Algérie

Hors-jeu !



Il est encore trop tôt pour l'affirmer mais on peut se demander si la fuite piteuse du président Ben Ali est le signe annonciateur de la perte d'influence de la France au Maghreb. En effet, jusqu'au bout, les autorités françaises ont cru que le régime du président déchu allait surmonter la colère populaire et trouver une échappatoire. De même, jusqu'à vendredi matin, le personnel politique français, dans sa grande majorité, restait persuadé que la décision de Ben Ali de ne pas se présenter aux élections présidentielles de 2014 suffirait à calmer les revendications des Tunisiennes et des Tunisiens. Plus étonnant encore, il semble bien que la diplomatie française n'a rien vu venir. Non seulement elle n'a pas prédit ces bouleversements mais elle s'est aussi révélée incapable de décoder les nombreux signaux en provenance de la société tunisienne depuis plusieurs années, notamment la montée en force de la cyber-dissidence, sans oublier la multiplication d'émeutes à la sortie des stades de football.

 Certes, hier, la France officielle a semblé enfin se réveiller. Paris a ainsi annoncé, dans un communiqué, avoir pris «les dispositions nécessaires pour que les mouvements financiers suspects concernant des avoirs tunisiens en France soient bloqués administrativement». Les autorités françaises, qui auraient aussi refusé à Ben Ali l'asile dans l'Hexagone, se seraient aussi déclarées à «la disposition des autorités constitutionnelles pour répondre, sans délai, à toute demande sur des avoirs tunisiens en France». Une indication qui laisse à penser que les avoirs de Ben Ali ainsi que de sa famille et belle-famille, auraient été gelés. Plus important encore, le communiqué qui a été publié à l'issue d'une réunion interministérielle à l'Elysée, indique également que la France «apporte un soutien déterminé» à «la volonté de démocratie» du peuple tunisien. Dans le même temps, le communiqué tente de justifier la position française, qualifiée de lâche par de nombreux éditorialistes parisiens, en rappelant que «la politique de la France est fondée sur deux principes constants : la non ingérence dans les affaires intérieures d'un Etat souverain, le soutien à la démocratie et à la liberté». Des explications bien tardives et qui ne devraient guère convaincre tous ceux qui ont reproché à Paris son silence complaisant vis-à-vis du régime de Ben Ali.
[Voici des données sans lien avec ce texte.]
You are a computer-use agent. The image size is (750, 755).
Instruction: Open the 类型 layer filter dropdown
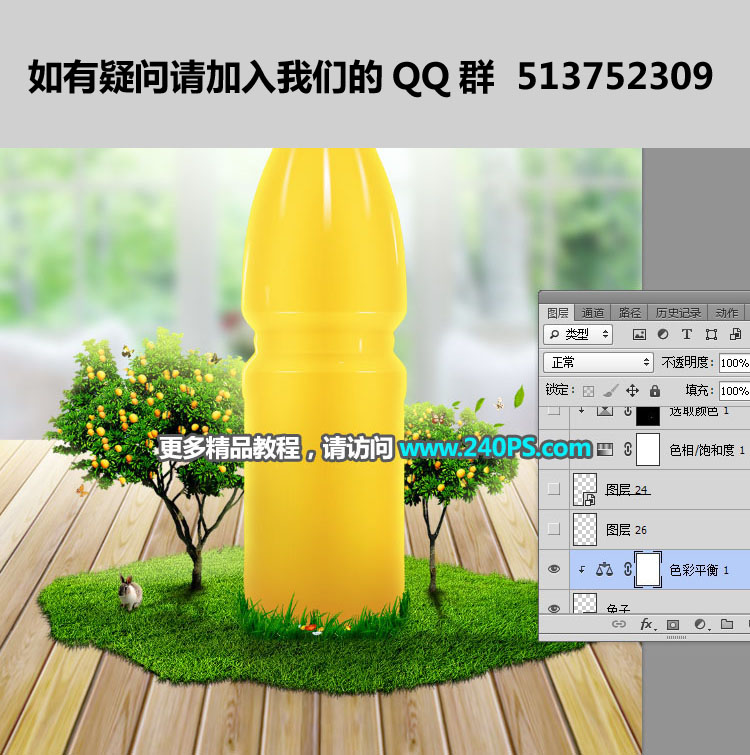pyautogui.click(x=580, y=334)
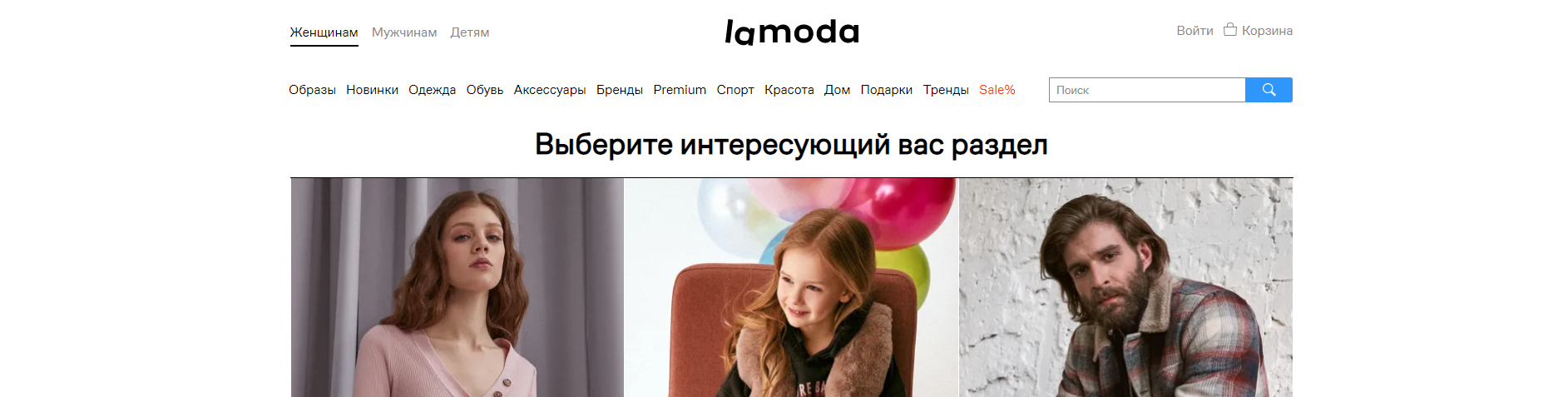The image size is (1568, 397).
Task: Select the Женщинам tab
Action: pos(324,32)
 Car l'histoire retiendra que ce silence est longtemps resté assourdissant y compris au cours de ces derniers jours. De fait, ce n'est que le 13 janvier, c'est-à-dire la veille de la fuite de Ben Ali, que le Premier ministre français François Fillon a finalement osé dénoncer «l'utilisation disproportionnée de la violence» par les forces de l'ordre tunisiennes. Des propos timides, à peine critiques mais bien plus acceptables que ceux prononcés, deux jours auparavant, par Michèle Alliot-Marie, ministre des Affaires étrangères. Cette dernière avait proposé l'expertise française en matière de maintien de l'ordre à la Tunisie mais aussi à l'Algérie... Une formule aussi vague qu'indécente, au moment où des dizaines de Tunisiens étaient abattus par les sbires du régime de Ben Ali.

 Dans le même temps, et à l'inverse de la France, les Etats-Unis ont joué un rôle actif qui n'est pas étranger à la chute de Ben Ali. Le 7 janvier à Washington, le département d'Etat convoquait l'ambassadeur tunisien pour dénoncer «les ingérences de l'Etat tunisien sur Internet, particulièrement sur Facebook». Pour mémoire, dès la montée de la contestation, les autorités de Tunis ont tenté de saboter les comptes Internet de cyber-dissidents. De son côté, Hillary Clinton avait déclaré, le 11 janvier, à la chaîne Al Arabiya, que les peuples arabes souffraient d'être dirigés par des leaders corrompus tout en appelant le gouvernement tunisien à s'engager dans une «solution pacifique». Enfin, vendredi soir, Barack Obama a salué avec émotion le courage du peuple tunisien et déclaré que ce dernier avait le droit de choisir ses dirigeants.

Plus important encore, cet engagement étasunien ne semble pas s'être limité à de simples déclarations. Selon plusieurs sources, les autorités américaines ont incité l'armée tunisienne à ne plus soutenir le régime et à accélérer sa chute. C'est ce qui explique pourquoi les militaires tunisiens n'ont pas ouvert le feu sur les manifestants et que, dans de nombreuses circonstances, ils aient même obligé les policiers à cesser leurs tirs. L'avenir dira donc si la Révolution des Jasmins a marqué à la fois l'enclenchement d'un processus menant à la démocratie dans le Maghreb et au déclin de l'influence française dans cette région.